MAD Fusion results from joining brightly colored EnviroWood seats and backs with a white or otherwise neutral frame. Another variation uses a woven back and seat panel on a frame of a contrasting color. Seaside offers 10 frame colors and 16 slat colors in EnviroWood. There are six frame colors for seating with woven seat and back panels, and three choices of colors for the woven components.

Listening to customers’ concerns about Seaside’s premium prices led to the development of a sister company, Coastline Casual Furniture. Coastline’s two collections, Harbor View and Café Fusion, use HDPE components that are somewhat smaller in scale, which reduces costs. Connecting hardware is in full view. These attributes allow the furniture, which has a 10-year warranty, to come to market at more affordable price points.

Seaside Casual has the European market in its sights. Europeans, Carret says, are open to American-made products when those products meet their scale and price expectations. Seaside Casual made adjustments after some initial export efforts and now has product being distributed in Spain, Portugal and other European nations. Exports also go to the Bahamas and Brazil.

Back home, Seaside Casual depends on its network of brick-and-mortar retailers to reach consumers. The retailers number about 650, says Andy Boyce, vice president of Sales. A 20-year employee of Seaside Casual, he has known the Arnold family even longer as a neighbor.

Andy Boyce, vice president of Sales.
Photo: ©2017 Robyn Ivy Photography. www.robynivy.com.

Seaside Casual allows a handful of e-commerce-only vendors, including Wayfair, to sell the line. Most acquired the line more than 10 years ago, and new e-commerce vendors are not allowed unless they have a physical retail presence. Seaside also allows some catalog vendors to carry its products. All must adhere to MSRP pricing, Boyce says. The same is true for brick-and-mortar stores that sell the product online.

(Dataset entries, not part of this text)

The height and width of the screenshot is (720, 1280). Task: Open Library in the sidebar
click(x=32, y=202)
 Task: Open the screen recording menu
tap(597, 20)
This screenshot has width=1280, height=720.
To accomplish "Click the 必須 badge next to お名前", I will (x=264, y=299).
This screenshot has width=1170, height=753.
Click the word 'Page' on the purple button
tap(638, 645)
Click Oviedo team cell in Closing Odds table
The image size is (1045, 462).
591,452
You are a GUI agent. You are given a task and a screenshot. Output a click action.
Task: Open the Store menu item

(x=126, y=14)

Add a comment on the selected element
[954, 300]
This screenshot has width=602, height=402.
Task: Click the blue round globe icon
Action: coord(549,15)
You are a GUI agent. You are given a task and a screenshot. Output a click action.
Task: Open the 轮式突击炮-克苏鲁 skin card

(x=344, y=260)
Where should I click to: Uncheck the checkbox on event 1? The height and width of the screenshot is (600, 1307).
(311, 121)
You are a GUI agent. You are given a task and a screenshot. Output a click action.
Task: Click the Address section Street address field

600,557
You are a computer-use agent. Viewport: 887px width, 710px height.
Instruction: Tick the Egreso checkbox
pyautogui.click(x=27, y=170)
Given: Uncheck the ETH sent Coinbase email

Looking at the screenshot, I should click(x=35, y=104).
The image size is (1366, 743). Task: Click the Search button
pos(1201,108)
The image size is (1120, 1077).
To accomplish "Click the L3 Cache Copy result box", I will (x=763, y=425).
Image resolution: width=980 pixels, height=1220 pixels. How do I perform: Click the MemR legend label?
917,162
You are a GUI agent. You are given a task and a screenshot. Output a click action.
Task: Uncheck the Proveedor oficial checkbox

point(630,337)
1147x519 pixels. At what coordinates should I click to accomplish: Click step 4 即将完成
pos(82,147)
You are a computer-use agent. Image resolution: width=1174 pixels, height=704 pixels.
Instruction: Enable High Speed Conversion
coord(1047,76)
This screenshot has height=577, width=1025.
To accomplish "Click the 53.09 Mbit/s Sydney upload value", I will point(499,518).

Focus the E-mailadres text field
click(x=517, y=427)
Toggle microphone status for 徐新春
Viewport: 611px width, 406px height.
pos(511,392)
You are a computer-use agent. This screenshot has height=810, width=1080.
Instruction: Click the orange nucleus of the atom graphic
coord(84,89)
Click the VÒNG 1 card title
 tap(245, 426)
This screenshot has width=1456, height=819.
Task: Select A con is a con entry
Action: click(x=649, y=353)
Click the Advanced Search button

This strategy, he says, allows the consumer who feels compelled to buy online to do so without putting brick-and-mortar stores at a disadvantage. If that consumer is able to get to a physical showroom, she probably will find a better price.

“The Internet is a great awareness vehicle,” Boyce says, “but it’s not where our business gets done.”

“Brick-and-mortar stores are always going to be our bread and butter,” Carret says. “That’s where a lot of our really true, long-lasting relationships are.”

Boyce says the company’s path to success “is not magic.” Rather, it’s based in “a culture of how they treat customers and how they treat the public.

“The business principles are very simple,” he says. “They watch the bottom line; they watch the costs. But more importantly, they have this core thing, where the customer will be satisfied, no matter what.”

Carret entered the family business already steeped in those principles and added her instincts for color, design and youthful good taste.

“We started off with simple items,” Boyce recalls. “When Kate came on board, she’s just taken the company to a whole new level. It’s been an exciting ride.”